France 3 diffuse ce soir à 20 H 35 une émission « hors série » consacrée aux ondes électromagnétiques.
Le Dr Patrice Halimi, Secrétaire Général de l'ASEF (Association Santé Environnement France), sera présent en direct sur le plateau.
L'an dernier, étaient publiés les résultats de l'étude « Interphone » qui devaient faire toute la lumière sur la dangerosité des ondes électromagnétiques. Pourtant, aux yeux de l'ASEF, ce sont seulement des conclusions très « vagues et décevantes» qui ont été rendues. Ce sont aussi ces résultats qui ont poussés Sophie Le Gall, réalisatrice du documentaire diffusé mercredi prochain, à enquêter pour déterminer si "l'étude n'avait rien pu prouver ou si les chercheurs avaient trouvé des réponses qui avaient été passés sous silence" Lobbies, pressions économiques, intimidations des chercheurs, le reportage démontre que les études ne sont pas toutes complétement indépendantes. Et pour cause, en France, la téléphonie mobile représente un gros marché avec plus de 64,4 millions de portables pour une population de 64 millions de personnes ! Adultes, adolescents et même enfants, sont aujourd'hui équipés... Savoir si cela a des effets nocifs pour la santé pourrait être dangereux..
Aujourd'hui, il est vrai qu'il existe une controverse scientifique. Pour autant, il apparait de façon évidente que l'absence même de certitude scientifique nécessite l'adoption de mesures de précaution. Le temps nécessaire aux recherches scientifiques ne doit pas nuire aux populations ! « Le problème aujourd'hui, c'est qu'on a une inadéquation entre le temps de la science et le temps de l'urgence médicale. Aujourd'hui, on nous dit tout ira mieux demain ou après-demain quand on aura inventé le téléphone de "demain", ou dans 10 ans quand on aura validé la seconde étude épidémiologique. Or, le problème, c'est que moi je vis ici et maintenant et que j'aimerais qu'on me dise comment me protéger ici et maintenant des pollutions d'aujourd'hui... » souligne le Dr Patrice Halimi, Secrétaire Général de l'ASEF.
En 2009, l'association a participé aux « Grenelles des Ondes » et a proposé la mise en place de mesures de précaution rapides. « Au niveau individuel, il est possible de limiter l'impact des ondes en utilisant son portable de manière "intelligente" c'est à dire en utilisant un kit main libre ou encore en interdisant à ses enfants d'en utiliser un, puisque chez eux les ondes pénètrent beaucoup plus loin dans le cerveau. Bien sûr pour pouvoir agir ainsi, les gens doivent être informés de façon transparente.». Au niveau collectif, le débat porte sur l'impact des antennes relais. « Compte tenu de l'inquiétude des patients par rapport à celles-ci (procès, démontage d'antennes-relais), il est important de mettre en place un véritable débat public fondé sur la transparence notamment en rendant publique une cartographie du bain d'ondes que subissent les gens en fonction de l'endroit où ils se trouvent. Les opérateurs peuvent aujourd'hui fournir de telles données » recommande le Dr Patrice Halimi, Secrétaire Général de l'ASEF. Depuis plusieurs années, l'ASEF se mobilise par rapport à la prolifération des antennes relais sur les toits des HLM - les locataires n'ayant pas leur mot à dire, les opérateurs s'implantent beaucoup plus facilement (et souvent à moindre frais) que sur les copropriétés où chaque propriétaire doit donner son accord..

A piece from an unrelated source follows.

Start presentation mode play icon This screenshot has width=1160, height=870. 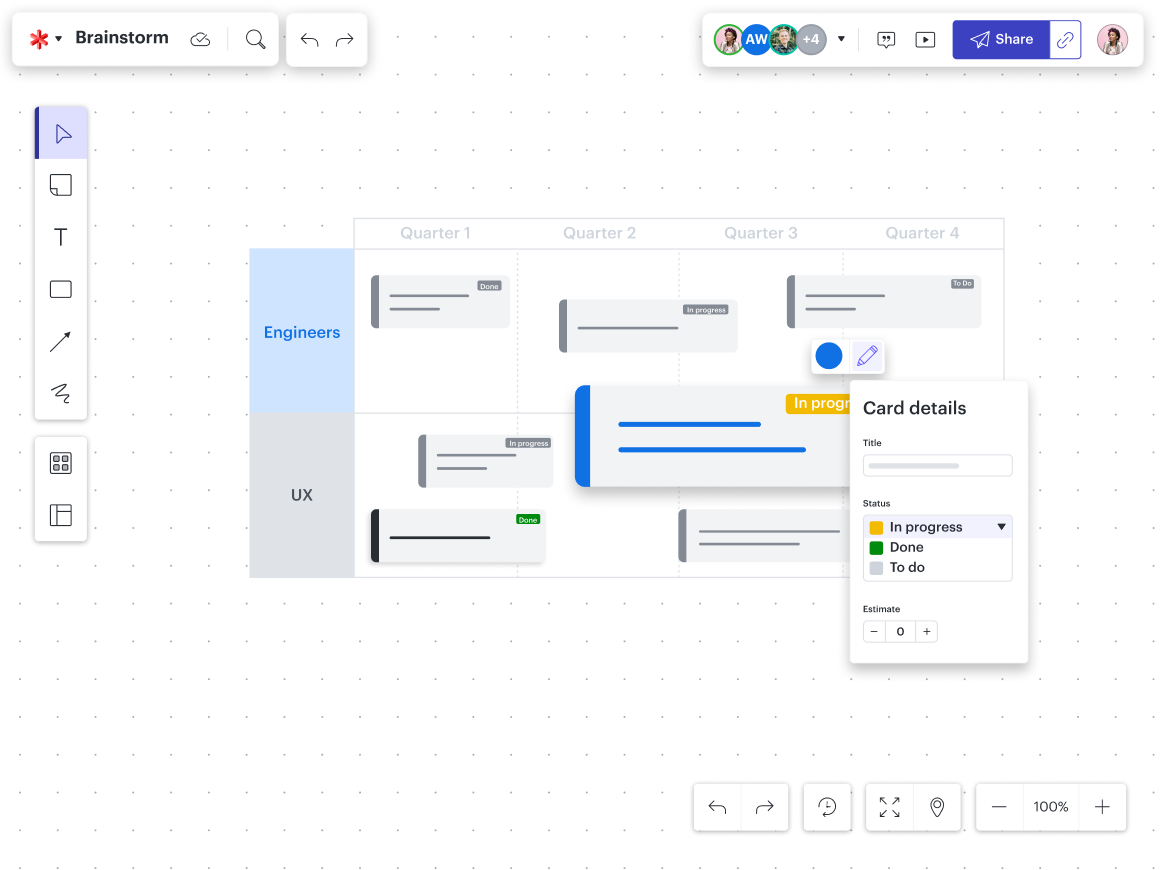point(926,40)
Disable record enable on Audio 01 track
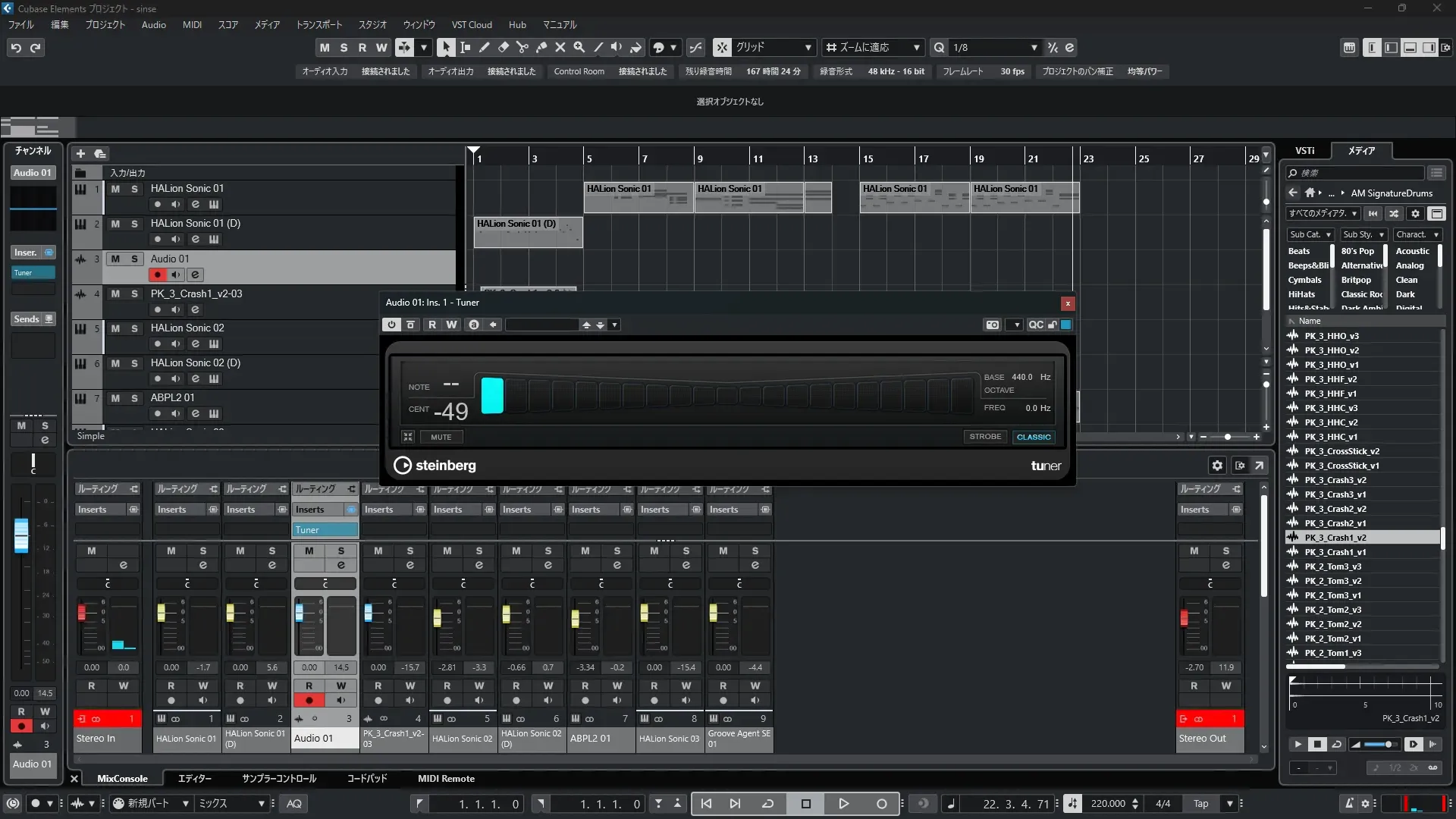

Pour en savoir plus, vous pouvez consulter l'interview du Dr Patrice Halimi sur l'impact des ondes électromagnétiques sur la santé en suivant ce lien.
L'Association Santé Environnement France, qui rassemble aujourd'hui près de 2 500 médecins en France, est devenue incontournable sur les questions de santé-environnement. En 2011, l'association a choisi de se concentrer plus particulièrement sur la biodiversité-santé.
Rappelons que Pascal MONTECOT, a refusé une salle de réunion aux associations AD3P, ANEC, Hirondelles de Pélissanne, privant ainsi les Pélissannais d’informations sur le sujet de l’émission télévisée de ce soir. L’ASEF nous avait marqué son accord de participation à cette réunion.